→ **Passage**:
────────
If you’re lucky, you’ll experience one moment in your lifetime when the clamor and clanking of everyday life culminates.  Almost poetic in its timing, when you think you can’t listen for another, split second to the excruciating noise around you, it becomes – in an instant – the most harmonious, exquisite, clear stream of sound you can imagine.  It is in moments like these – fleeting though they may be – when any surrounding chaos becomes orderly.  The difficult feels easier.  All that was murky comes into crystal clear focus.  The overwhelming is somehow made simple… and everything that comes afterward is changed.

That moment, for me, came on a cool “MLK Day” in 2012 – the day I was supposed to begin my prison sentence – but for the holiday.  The uncomfortable “life noises” I longed to escape were all ones I had created; ones that started out only faint creaks in the background of a successful law practice I worked hard to build from scratch.  Too hard, in retrospect.
────────
→ **Information supplied**:
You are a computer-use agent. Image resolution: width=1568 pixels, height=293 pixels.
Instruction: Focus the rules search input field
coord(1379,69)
────────
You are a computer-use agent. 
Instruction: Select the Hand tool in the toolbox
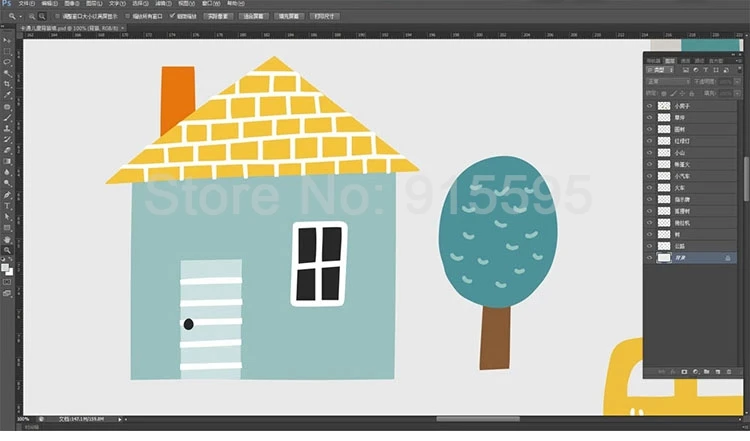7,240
────────
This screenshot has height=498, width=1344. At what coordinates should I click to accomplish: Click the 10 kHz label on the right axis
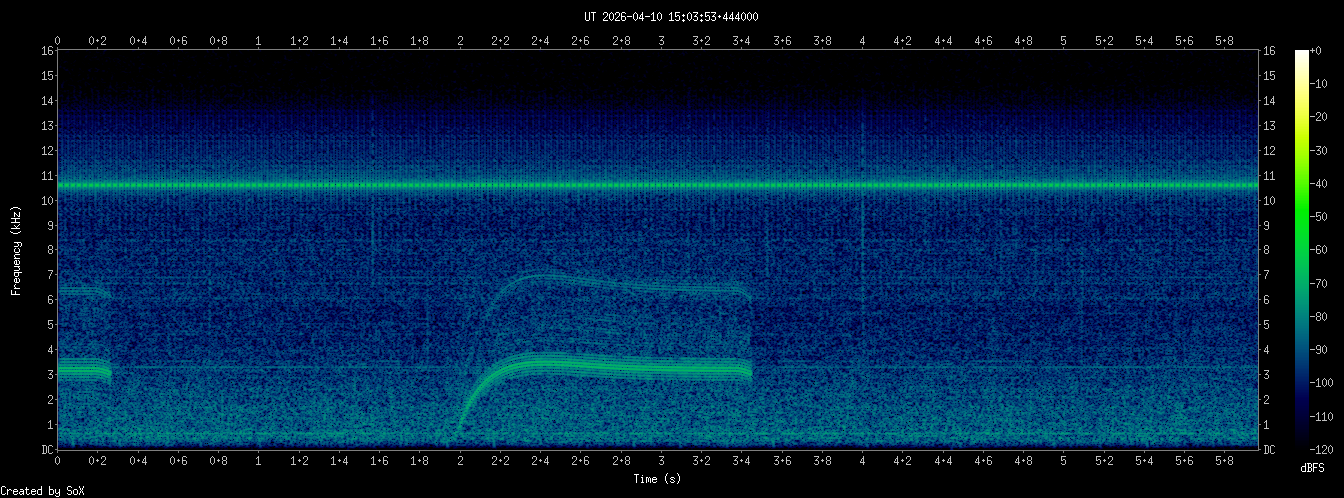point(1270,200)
────────
→ **Exercise details**:
Shorten the paragraph of the passage above that begins "That moment, for me," keeping its main facts.

→ **Correct response**:
My moment came on a cool "MLK Day" in 2012, when my prison sentence would have begun had it not been a holiday. The uncomfortable "life noises" I wanted to escape were all of my own making. They began as faint creaks behind the successful law practice I had built from scratch, working, in hindsight, too hard.